Narrative review examines depression-dementia relationship in aging populations
This narrative review examines the complex relationship between depression and dementia in aging populations, exploring whether depression represents an early manifestation of dementia, acts as a risk factor for its development, or both. The review discusses clinical presentation, diagnostic challenges, neurobiological mechanisms, differential diagnosis using neuroimaging, inflammatory mechanisms, and improvements in depressive symptoms. No specific study design, sample size, setting, comparator, or follow-up duration is reported.

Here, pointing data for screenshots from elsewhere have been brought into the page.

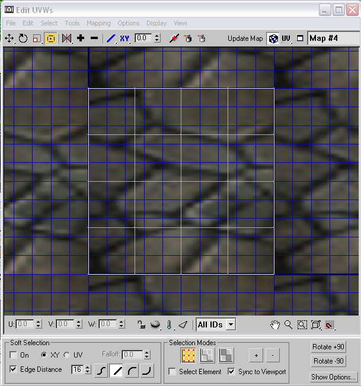Toggle Sync to Viewport checkbox
The height and width of the screenshot is (386, 361).
point(231,371)
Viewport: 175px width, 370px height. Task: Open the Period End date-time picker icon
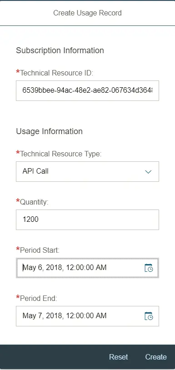pos(149,316)
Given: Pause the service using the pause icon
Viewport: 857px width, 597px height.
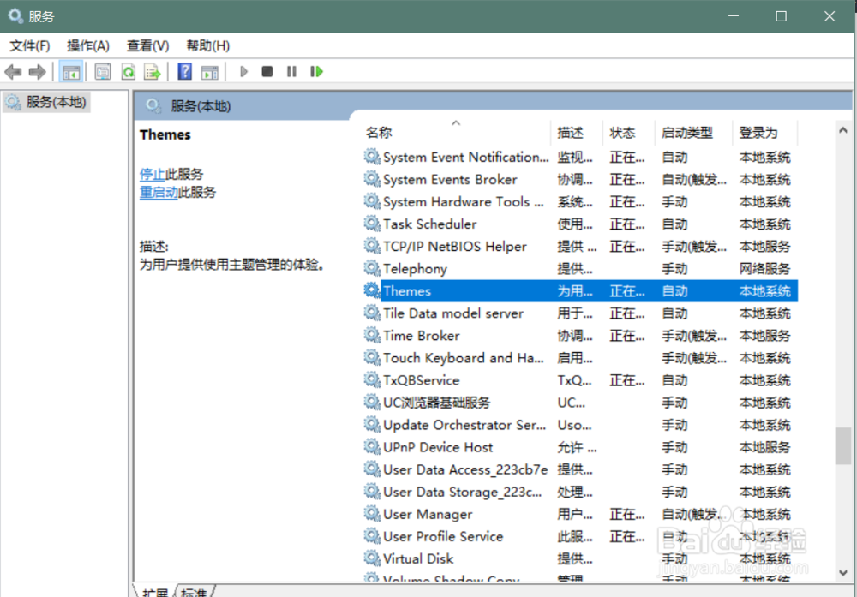Looking at the screenshot, I should (x=291, y=71).
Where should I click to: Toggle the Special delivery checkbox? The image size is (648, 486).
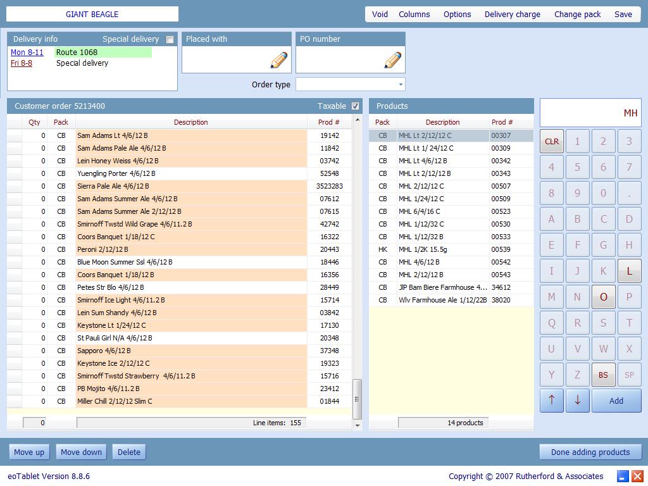point(170,39)
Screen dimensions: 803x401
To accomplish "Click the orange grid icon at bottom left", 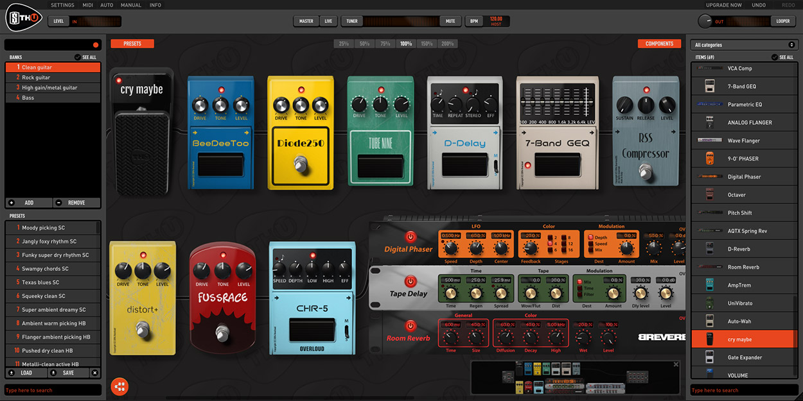I will (119, 386).
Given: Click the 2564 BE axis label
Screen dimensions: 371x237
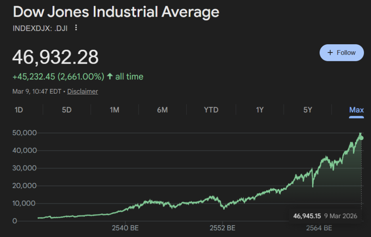Looking at the screenshot, I should click(319, 228).
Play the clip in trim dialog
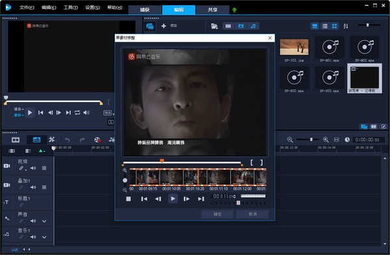This screenshot has width=390, height=255. (173, 198)
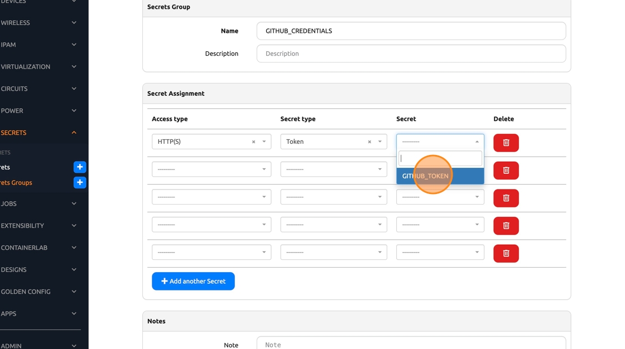Clear the HTTP(S) access type selection

[253, 142]
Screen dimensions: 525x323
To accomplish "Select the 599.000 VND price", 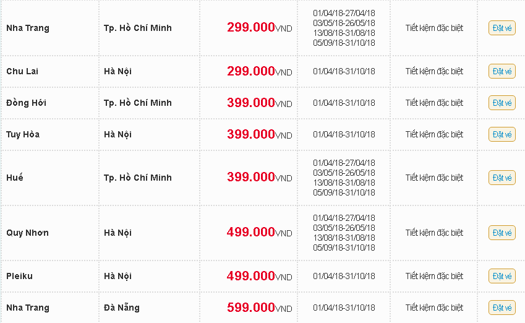I will coord(260,308).
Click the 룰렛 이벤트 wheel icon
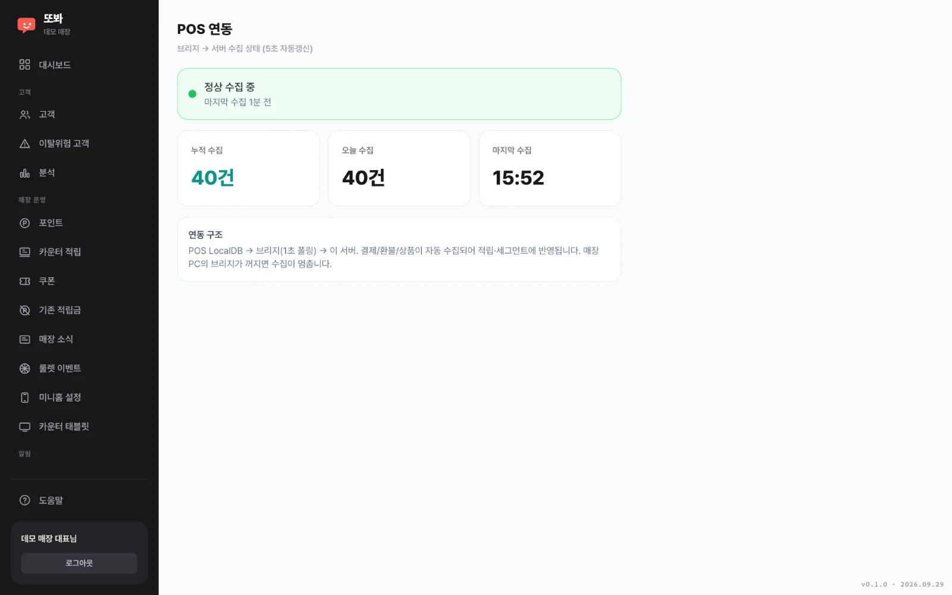Viewport: 952px width, 595px height. (24, 368)
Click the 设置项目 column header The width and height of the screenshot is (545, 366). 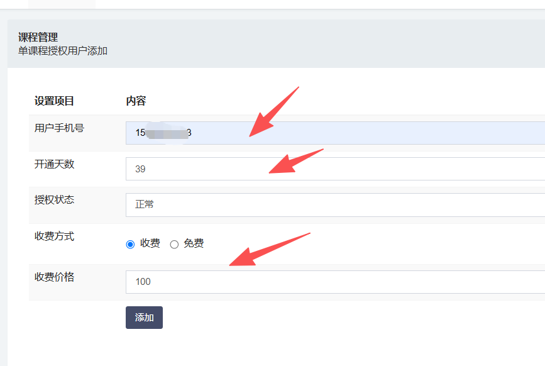(x=54, y=101)
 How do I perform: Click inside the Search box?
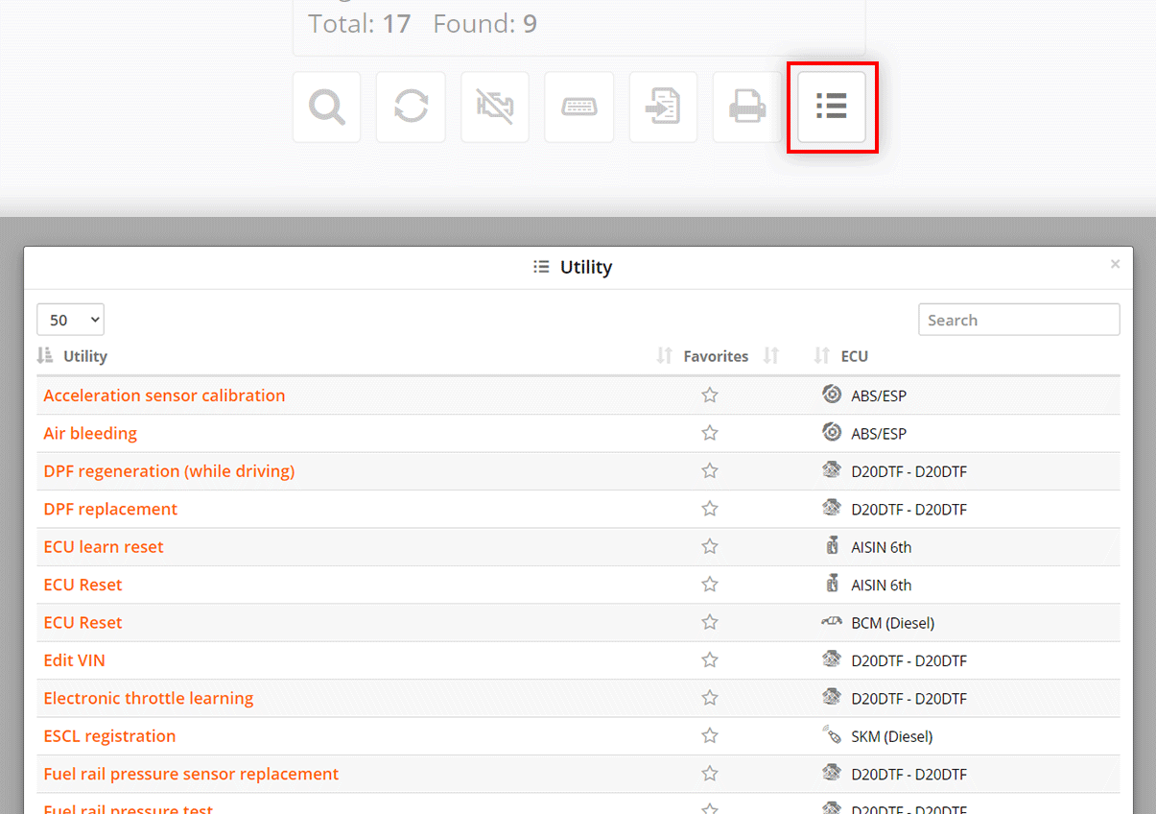(1019, 319)
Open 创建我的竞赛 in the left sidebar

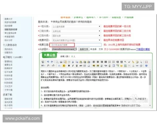[10, 29]
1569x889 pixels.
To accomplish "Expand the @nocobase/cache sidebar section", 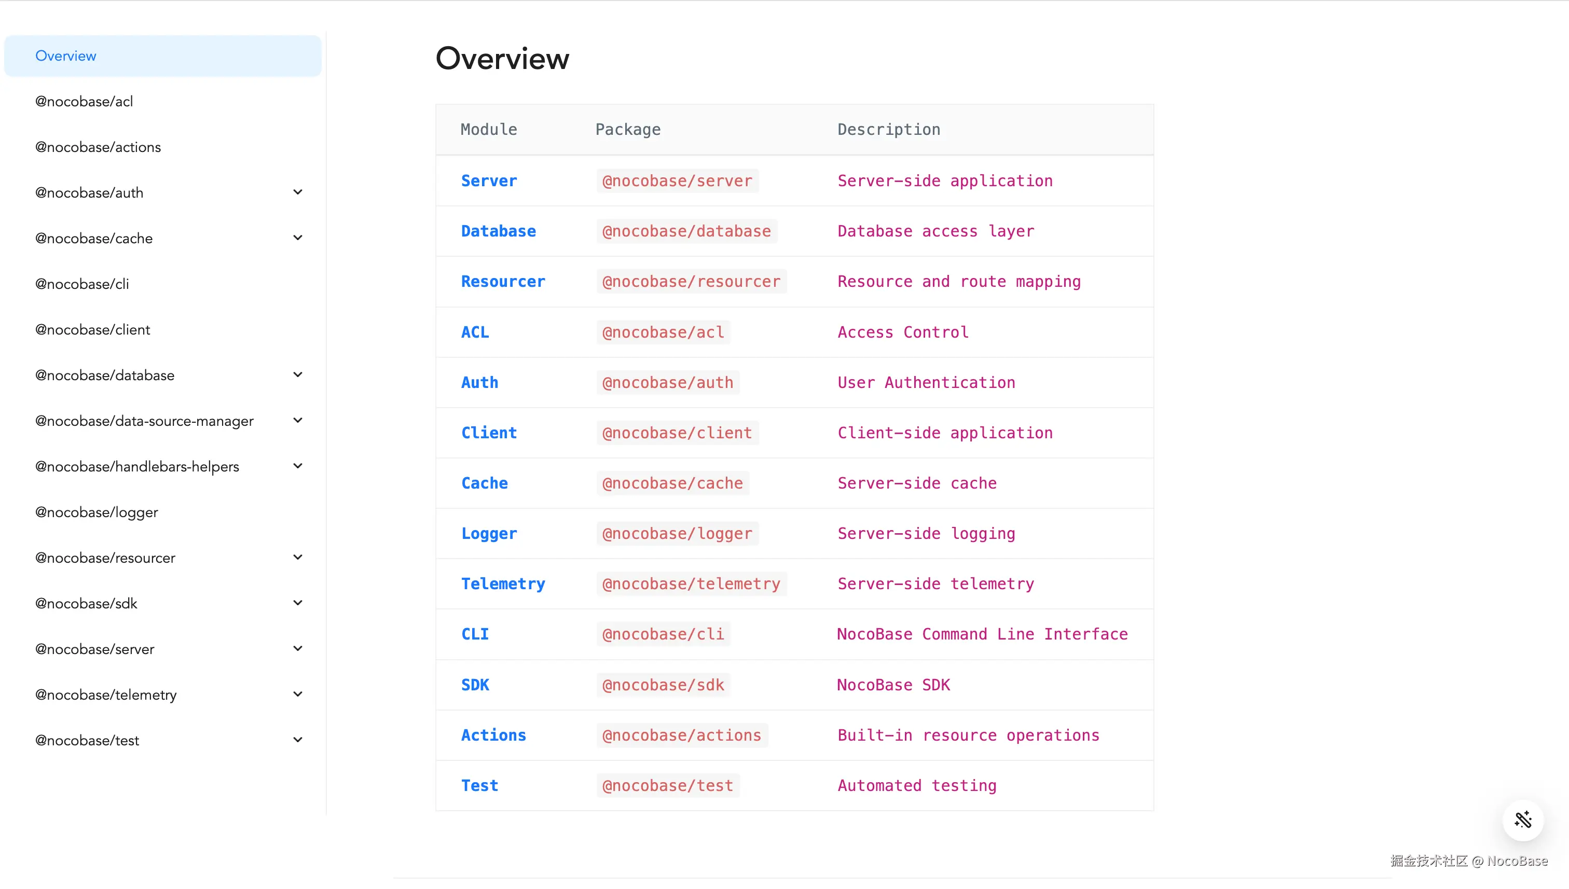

The review identifies inflammation as a shared pathological mechanism between depression and dementia. It notes that anti-amyloid therapies may be associated with improvements in depressive symptoms in selected patient populations. No specific results, adverse events, serious adverse events, discontinuations, or tolerability data are reported.
Key limitations include persistent limitations in the sensitivity and specificity of neuroimaging techniques (MRI, PET, SPECT) used for differential diagnosis. The review emphasizes that neurodegenerative diseases remain largely incurable and that pharmacotherapy can only partially slow neurodegenerative processes. Funding and conflicts of interest are not reported.
For practice, the authors suggest that improved understanding of the depression-dementia relationship may facilitate earlier diagnosis, reduce diagnostic uncertainty, and support development of preventive and therapeutic strategies. However, causality is not definitively established in this review, and clinicians should interpret these findings with appropriate caution given the narrative review format and lack of primary data.